Una politica educativa correttamente attuata contribuirà indubbiamente alla riduzione della corruzione, ma non sarà mai completamente combattuta perché è in qualche modo radicata nella condizione umana. Quando riconosciamo che in ognuno di noi, attraverso il famoso «conosci te stesso», c’è il seme di tutto questo, la società nel suo insieme potrà compiere una svolta sostanziale verso l’etica e i valori che dovrebbero prevalere in qualsiasi società sana.

È nostro obbligo personale combattere la corruzione nei diversi ambiti in cui dobbiamo agire se veramente vogliamo ridurla al minimo.

 

Così scrive Miquel Seguró (Biografia. Miguel Seguró, 1979, Ricercatore presso la Cattedra Ethos dell’Università Ramon Llull e professore di Filosofia presso l’Università Aperta della Catalogna. Coordinatore della rivista Argumenta Philosophica. Journal of the Encyclopaedia Herder) nella presentazione del libro Stanco della corruzione: «Siamo stanchi e vogliamo esprimerlo, in modo che nessuno ci chieda in futuro: perché non hai fatto qualcosa?».

 

C’è molto di più in ballo che non il denaro rubato. La corruzione mette a repentaglio il futuro stesso di qualsiasi società democratica, quindi non possiamo rimanere in silenzio. La parola è l’unica arma che abbiamo. Potrà non portarci da nessuna parte; ai corrotti potranno non interessare le nostre parole, ma, per favore, almeno non rinunciamo a esse. Almeno diciamo forte e chiaro che non c’è nessun diritto alla corruzione, che basta, che siamo stanchi!

Sappiamo che il problema della corruzione non è nuovo, ma chiediamoci: da dove viene? Di chi è la colpa? Si può superare? Vorrei che fossero loro, «i mandanti», l’origine di ogni male. Eppure la corruzione sembra essere qualcosa di «umano, troppo umano».

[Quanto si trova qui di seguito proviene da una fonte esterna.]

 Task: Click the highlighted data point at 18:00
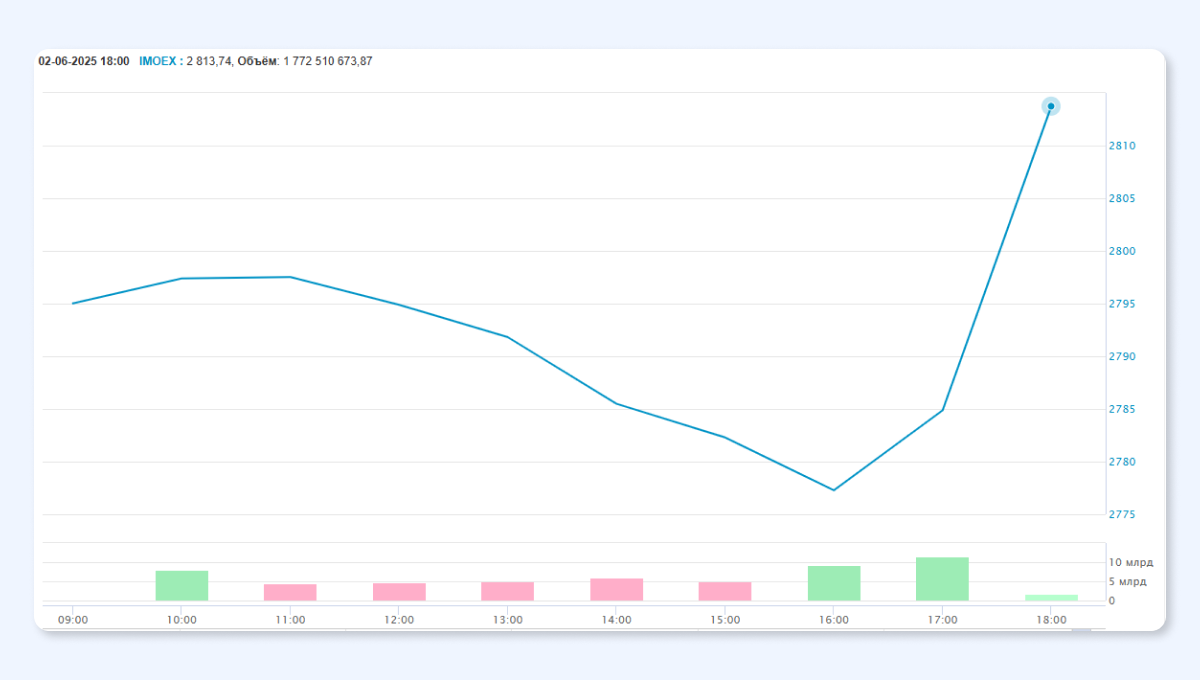1050,106
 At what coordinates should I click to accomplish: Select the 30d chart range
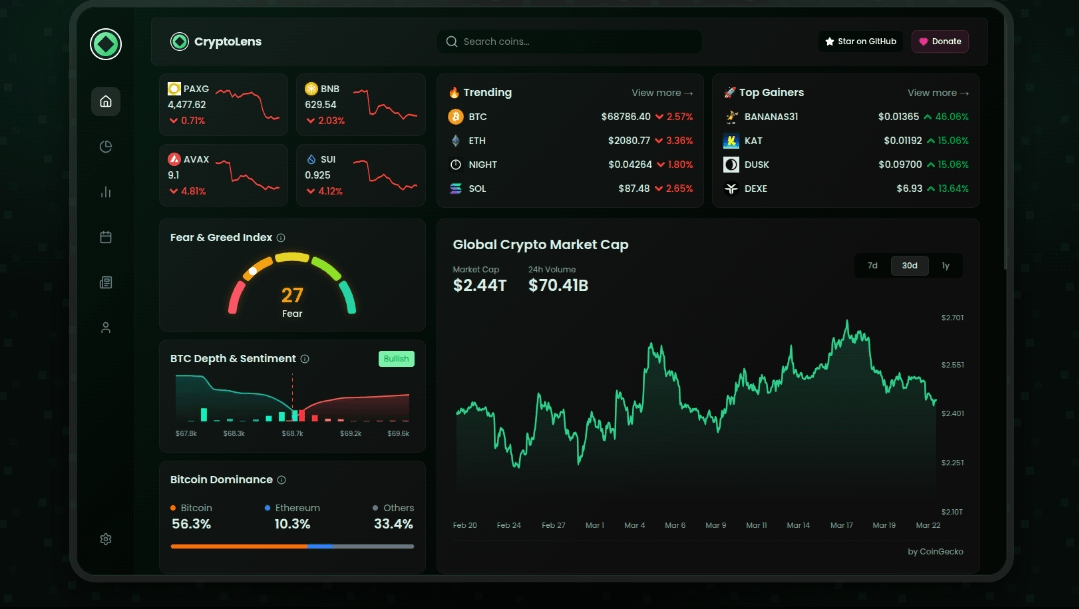(x=909, y=266)
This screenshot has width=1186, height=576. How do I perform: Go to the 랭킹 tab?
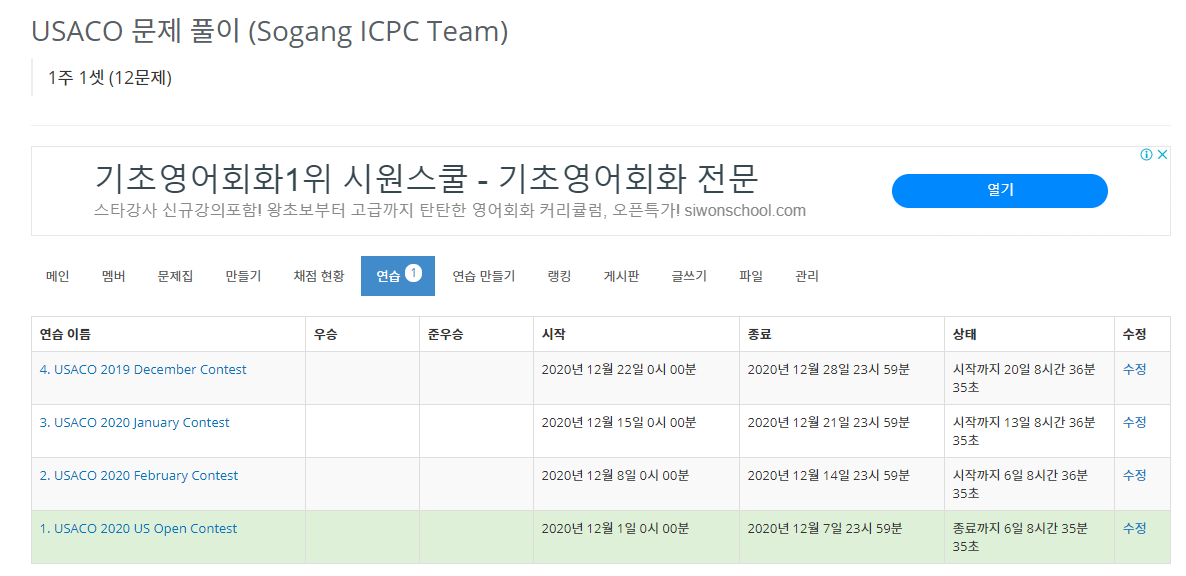coord(559,276)
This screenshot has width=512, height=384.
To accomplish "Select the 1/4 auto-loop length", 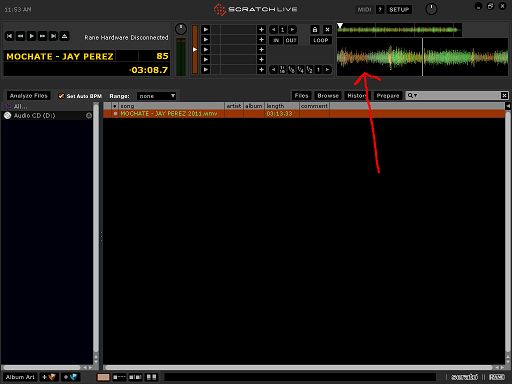I will (x=300, y=70).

Come le due facce di una moneta: ha a che fare sia con la struttura del potere sociale e le sue ombre sia con l’ambiguità antropologica che ognuno di noi rappresenta. E l’una senza l’altra è impensabile.

La corruzione è il peccato che, invece di essere riconosciuto come tale e renderci umili, si eleva a sistema, diviene abitudine mentale e stile di vita, perché la corruzione non è un atto, ma una condizione, uno stato personale e sociale in cui ci si abitua a vivere.